Ontem, para alívio meu, abateu-me seu, dele psiquiatra (que língua a nossa), colega do coração. Voilá! veja Zédu, como você anda frágil; qualquer ventinho contrário te abate. Isso é coisa de louco.
Abatido, saí fazendo o que venho curtindo fazer: comunicar vocês. Para minha surpresa, o mail saiu gracioso, bem pouco abatido. Mas não dei o braço a torcer (na realidade, espremi meu dedo fechando a porta do carro, o que faz este digitar mais difícil que o normal, dada a batata que o fura-bolo direito ainda está): estava abatido e pronto!
Hoje, dia chuvoso como soem os dias de 2007, propício à melancolia, caminhei de capa de gabardine e guarda-chuva com Pipoca, que se incomodou mais do que eu com as condições atmosféricas (vou comprar uma capa para ele), tratei de assuntos domésticos, almocei fartamente e preparei um abatimento, que já não sabia mais onde encontrar, para relatar ao psiquiatra. Queria remédio mas não sabia, ou não me lembrava mais, para que doença.
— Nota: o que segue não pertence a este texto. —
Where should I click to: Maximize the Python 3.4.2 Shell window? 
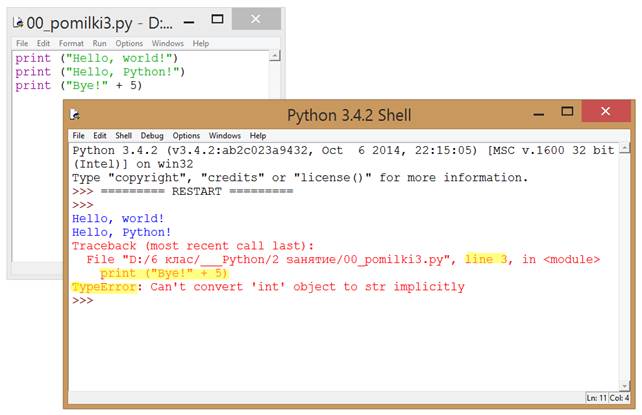[567, 111]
Consulta começada, relatei com a verve falastrona que me caracteriza, minha história passada, meus presentes e minhas pequenas queixas. Ouviu-me atento o Dr. Celso e ao final, só não me mandou passear porque médico não faz isso. Na mosca diagnosticou minha ida como preventiva de algo que ainda nem tinha dado sinal de nascença, e que, segundo sua escuta, talvez nem venha a nascer pois me achou competente no trato que venho dando às bolas desta coisa toda. Agradeceu a preferência por eu haver decidido tê-lo em meu caderninho para emergências futuras, receitou-me uma bobagem qualquer para ajudar-me com o sono e me mandou buscar minha turma, retomar a Psicanálise (vejam bem, não me mandou fazer análise, recomendou retomar a Psicanálise e, assim, conhecer pessoas e adquirir interlocutores, coisa que muito me falta ainda por aqui). Desabati-me no ato.
Voltei para casa, coloquei a coleira no Pipoca e fomos para rua, já que estiava naquele momento. Passando pelo hortifruti que há quase em frente de meu edifício, entrei e comprei meu jantarzinho: salada e frutas. E, entre as frutas, além das maçãs, uvas, nesparinas, comprei carambolas.
Ora bolas!
Bjs,

Zédu
.......Com esse mail, começou a coçar em mim a idéia de poupar os amigos e ampliar o espaço da escrevinhação. Tudo começa a tomar outra forma; outras possibilidades de me vingar da perda se apresentam.